Em comunicado, Gary Ruskin, codiretor do think tank que também assina o artigo, diz que, desta forma, a investigação financiada pela empresa “parece mais um exercício de relações públicas”. Os autores admitem que a indústria alimentar e de bebidas pode estar a reformular os seus contratos em linha com o que são hoje os seus compromissos públicos, mas sem ver esses contratos é difícil saber, lê–se no comunicado da Universidade de Cambridge.

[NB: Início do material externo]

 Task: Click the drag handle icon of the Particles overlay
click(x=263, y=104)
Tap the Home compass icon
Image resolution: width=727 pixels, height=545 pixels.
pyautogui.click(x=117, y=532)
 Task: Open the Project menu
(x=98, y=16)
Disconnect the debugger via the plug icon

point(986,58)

Determinantes comerciais da saúde A informação analisada inclui troca de correspondência e incide sobre o financiamento a estudos no campo da nutrição. Sarah Steele, do departamento de Política e Estudos Internacionais da Universidade de Cambridge e uma das autoras do estudo, explicou ao i que o trabalho surge no âmbito de uma investigação aos “determinantes comerciais da saúde”. Centrou-se na multinacional por terem sido os documentos que conseguiram identificar, justifica. Em análise estiveram os contratos, e não os resultados dos estudos, diz ainda. “A indústria afirma muitas vezes não ter influência sobre a investigação que financia. Vimos nestes contratos que contribuem em vários pontos e, nalgumas ocasiões, poderiam até terminar um estudo que se está a desenrolar desfavoravelmente. Isto não quer dizer que não podemos confiar em nenhuma investigação, mas precisamos de uma visão mais sólida sobre o que significa o financiamento em cada projeto”.

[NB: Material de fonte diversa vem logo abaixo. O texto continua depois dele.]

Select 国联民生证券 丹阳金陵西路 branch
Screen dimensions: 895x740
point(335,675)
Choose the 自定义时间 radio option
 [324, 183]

É nesse sentido que os autores apelam às revistas científicas para que passem a exigir aos autores informação mais sólida sobre conflitos de interesses e declarações de financiamento. Defendem ainda que deve ser solicitada a publicação dos acordos. Da parte dos financiadores, querem que, além da lista de patrocínios – informação que a multinacional hoje já divulga –, a empresa deve publicar listas de estudos terminados e declarações de envolvimento. “É fundamental para o público estar ciente de que, quando vê o financiamento da indústria num projeto, este pode ter sido sujeito tanto à contribuição explícita como a uma influência mais suave em que os investigadores tentam ‘não pisar os pés’ para manter a investigação. As disposições que permitem aos financiadores encerrar um estudo e, em seguida, reter todos os dados e resultados significam que investigações importantes talvez nunca vejam a luz do dia”, diz Steele.

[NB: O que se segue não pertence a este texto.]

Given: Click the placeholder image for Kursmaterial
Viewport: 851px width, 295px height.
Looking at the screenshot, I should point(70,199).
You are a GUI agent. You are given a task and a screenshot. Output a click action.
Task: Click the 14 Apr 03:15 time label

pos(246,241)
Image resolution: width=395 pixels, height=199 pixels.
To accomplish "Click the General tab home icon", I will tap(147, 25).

Ao prosseguir os trabalhos, os investigadores não acabam por ser cúmplices? A autora admite que a ética dependerá sempre de vários agentes, mas recusa pôr o ónus nos investigadores. E dá o exemplo de como pode haver pressões em simultâneo das instituições. “Muitas instituições, incluindo na Europa, obrigam contratualmente os investigadores a atingir determinadas receitas científicas – se não as atingirem, pode ser motivo para não renovar o contrato. Com muitos jovens investigadores com contratos de um ou dois anos, isto pode dar-lhes um vínculo. A precarização do trabalho de investigação e o uso de contratos de curto prazo também devem ser lembrados como fatores que pressionam os investigadores”, frisa.